= Tasks and exercises =
a – Using the extract on family dynamics and financial dependence below, decide whether each statement agrees with it: (i) most participants named financial dependence and abuse as a key element of coercive control, (ii) a CALD advocate started recording the interpreter's name and ID in their own practice, (iii) all participants mentioned arranged marriages. Answer yes or no for each and quote the words that decide it.
b – List every distinct participant label cited as a source for the quotations in the extract on family dynamics and financial dependence below.

= Extract to read =
'''

Family/Community Dynamics
Family and community dynamics were repeatedly identified as CALD-community specific risk factors for IPV. The first family dynamic identified was isolation from family as a means of abuse: Sometimes in the CALD community they have extended family, they have brothers, sisters living in Australia and they [the person using violence] often stops them going to see their brother, sister's house or going to talk to them, stopping them talking to them because they think that they are brainwashing hard. (CALD advocate 2) …the partner probably is the only connection that they have with Australia. (CALD advocate 1) [Consider whether] they are here with family and if they here by themselves…(ex-)partner can control their life and they have not any freedom…people alone in this country, we don't have any other people [apart from the partner]. (CALD IPV victim-survivor 5) …women often abused by the in laws, mother in law, sister in law, brother in law so that is huge factors in some communities… [Ask] are you afraid of anyone else other than [in] this place? Then they will say that my sister in law, my brother in law from in the country tell him what to do. (CALD Advocate 2) …your in laws, what's the relationship like with them? They [victim] may be too afraid to say because they're right there and they have to deal with the consequences when the police leave. (CALD advocate 3) I think it's cultural considerations too, because sometimes the person wants to isolate you from your family because the family not live close [to] you, [they are] living in the other country and then he put [them] against you. You stay alone in this country. (CALD IPV victim-survivor 6)
Arranged marriages were mentioned by some participants, in relation to stigma and family responsibilities that can facilitate IPV and contribute to victim's decision-making: And when they are arranged marriage, there are lots of stigma, shame, lots of social responsibilities to keep the family together…if they say that it's an arranged marriage, that can be a red flag…. She may not [decide to get married] or she may and if she separate, family will blame her. She may not get the future support from the land or from the money from the person using violence. Her children may not get the percentage of the family wealth. (CALD advocate 2) …in [my community], the male interpreters…might know the perpetrator. And so the women sometimes will identify that they know. I had clients who could identify that voice and go, no, I'm not talking. And so I in my practice implemented getting the interpreter's name and their ID, just so that my client felt safe with who they were talking to…it's my kind of wish to have a female-only kind of interpreting space just for DV, especially in this sector, because especially with male police officers, females will go, ‘no, I'm not that, that's fine, nothing happened, it's fine’. (CALD advocate 4) Are they linking with the cultural community? If the cultural committee does have association, are they linked in with the cultural community? Are they regularly going to the cultural community?…do they attend any religious like the temples or worships or any cultural area that they go and they are connected to. (CALD advocate 2)
Limited Knowledge About Systems and Services/Financial Dependence
Many participants identified that IPV victims from CALD communities lacked knowledge about systems and services. Most identified financial dependence and abuse as a key element of coercive control in CALD communities. This was facilitated by victims’ language barriers, visa/migration status, and lack of knowledge about Australian financial (and legal) systems: …the women, they are not the owner of the house. He is the owner of the house… women pay the mortgage to him and he pays the mortgage and women doesn't have any idea how the mortgage system looks like, how to pay those mortgage…she doesn't have any understanding if the relationship ends, she may not have any percentage from the property settlement… But women doesn't have understanding that, OK, he put the property on his name only and he gave the explanation to the women that as you are on temporary visa, I cannot add you in the house title… (CALD advocate 2)

'''

= Dataset section =
'''

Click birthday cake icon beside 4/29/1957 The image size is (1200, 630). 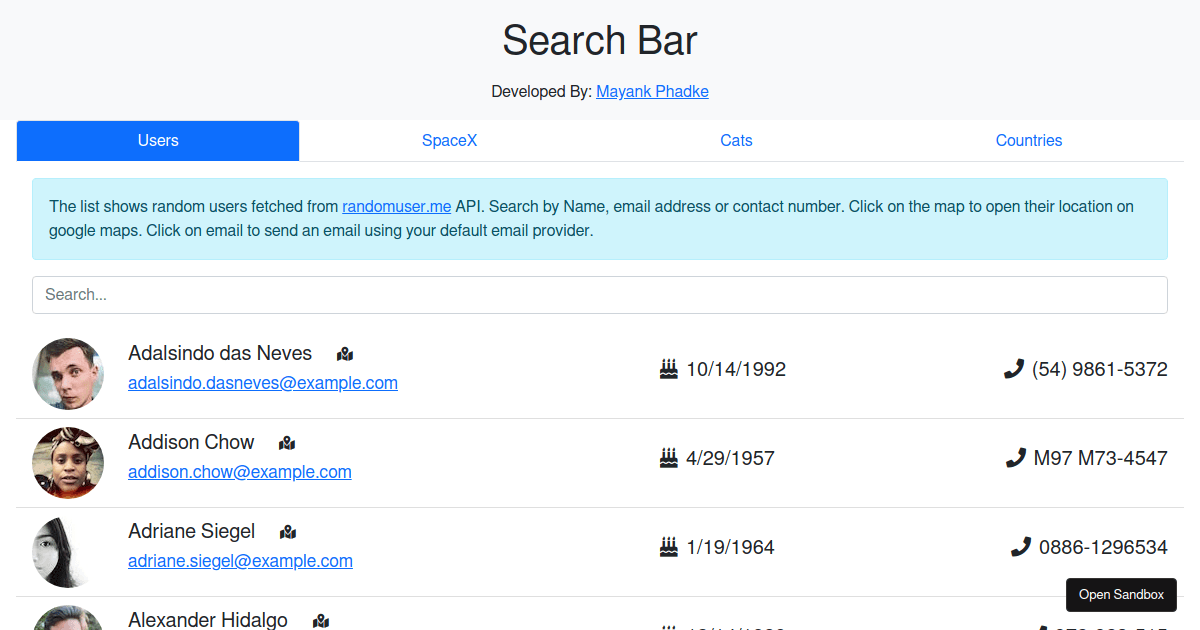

'''

= Answers for this exercise =
a –
(i) Yes: "Most identified financial dependence and abuse as a key element of coercive control in CALD communities."
(ii) Yes: "I in my practice implemented getting the interpreter's name and their ID"
(iii) No: "Arranged marriages were mentioned by some participants"

b –
CALD advocate 1
CALD advocate 2
CALD advocate 3
CALD advocate 4
CALD IPV victim-survivor 5
CALD IPV victim-survivor 6